Well, there was no—I mean the externals were all of the Iraqis that we could possibly work with. What we saw was that—if you don’t work with the externals, then when you overthrow Saddam if you’re starting from square one on all governance issues, on all military issues, on all intelligence issues, then you—I failed to mention the most important point here, which is the State Department was arguing throughout this period that when we overthrew Saddam we should not allow the Iraqis to quickly achieve leadership in their own country. That we should have what the State Department called a multiyear transitional period in which the United States would run Iraq and cultivate a non-external Iraqi leadership.

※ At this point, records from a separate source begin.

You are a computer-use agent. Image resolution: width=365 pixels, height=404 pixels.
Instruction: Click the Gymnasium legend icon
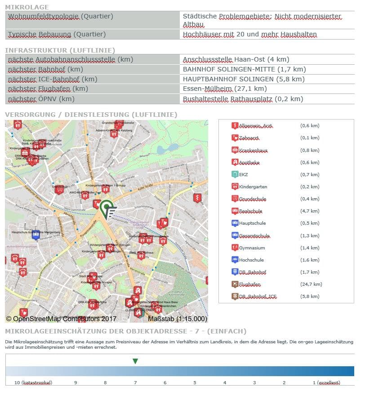(235, 248)
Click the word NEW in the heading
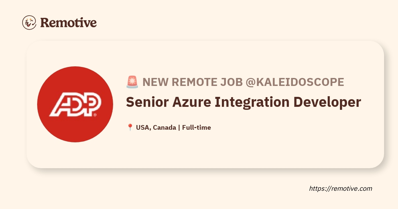398x209 pixels. tap(155, 82)
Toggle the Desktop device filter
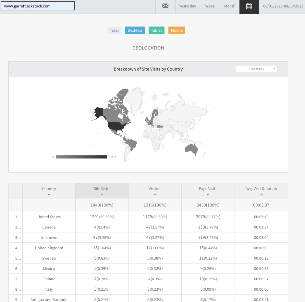305x302 pixels. tap(135, 30)
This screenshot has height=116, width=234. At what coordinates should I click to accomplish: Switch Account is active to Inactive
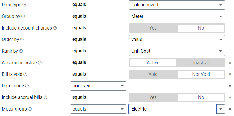(x=201, y=63)
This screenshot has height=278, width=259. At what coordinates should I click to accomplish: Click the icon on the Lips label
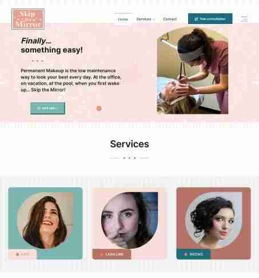click(x=17, y=254)
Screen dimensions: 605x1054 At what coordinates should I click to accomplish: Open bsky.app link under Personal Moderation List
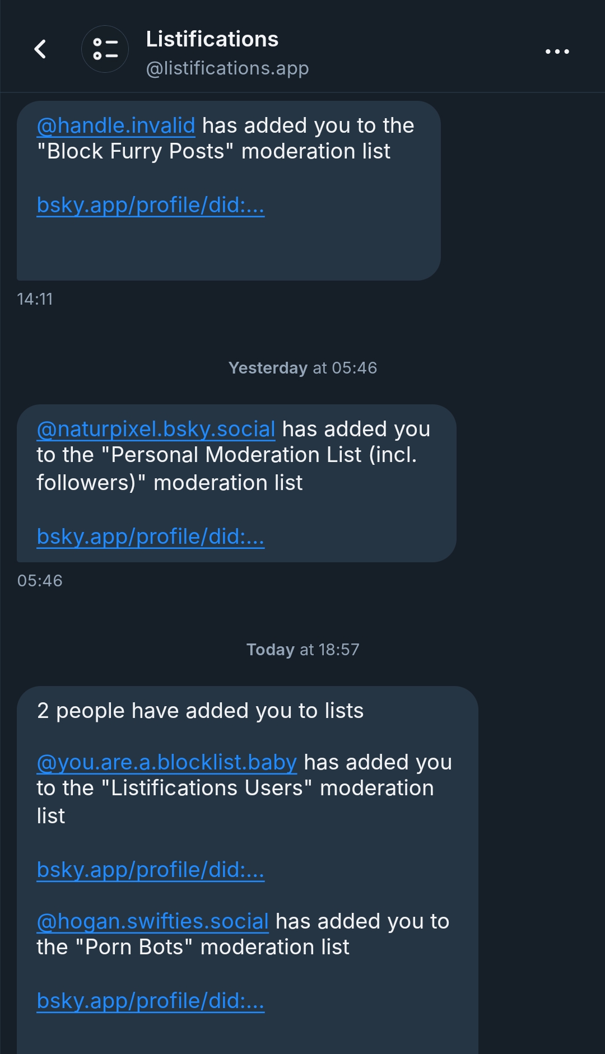tap(150, 537)
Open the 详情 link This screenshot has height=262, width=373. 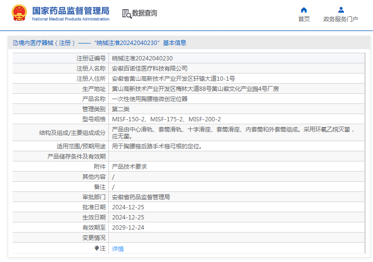[118, 248]
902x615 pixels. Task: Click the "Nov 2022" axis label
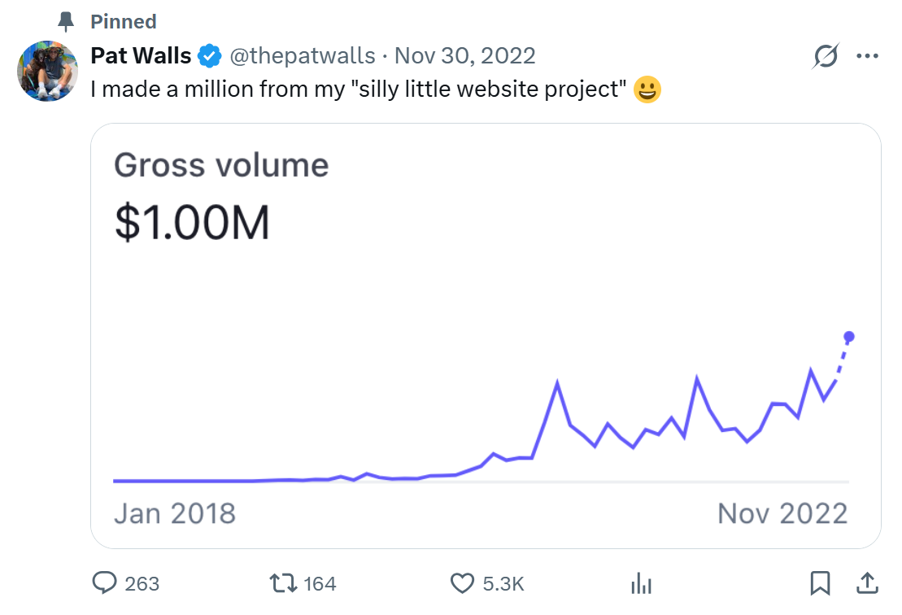[x=782, y=513]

I mean the only hope that we had of trying to create an Iraqi government soon after Saddam’s overthrow, right? Because after all the Baathists had run Iraq for 30 years—they had traumatized the country. There was no political leadership, non-dictatorial political leadership ready to arise in Iraq. I mean anybody who had any political thoughts at all had been killed unless they supported Saddam, so the only hope that we had of any quick political transition to Iraqi leadership was based on working with externals plus others.
Just this last question and then we shut off. Do you think that State was speaking from the perspective to their relationships— diplomatic relationships throughout the rest of the Arab world that were fearful of the Shia—
Of Shia political power and of democracy—
Yeah, I suspect that that was an element.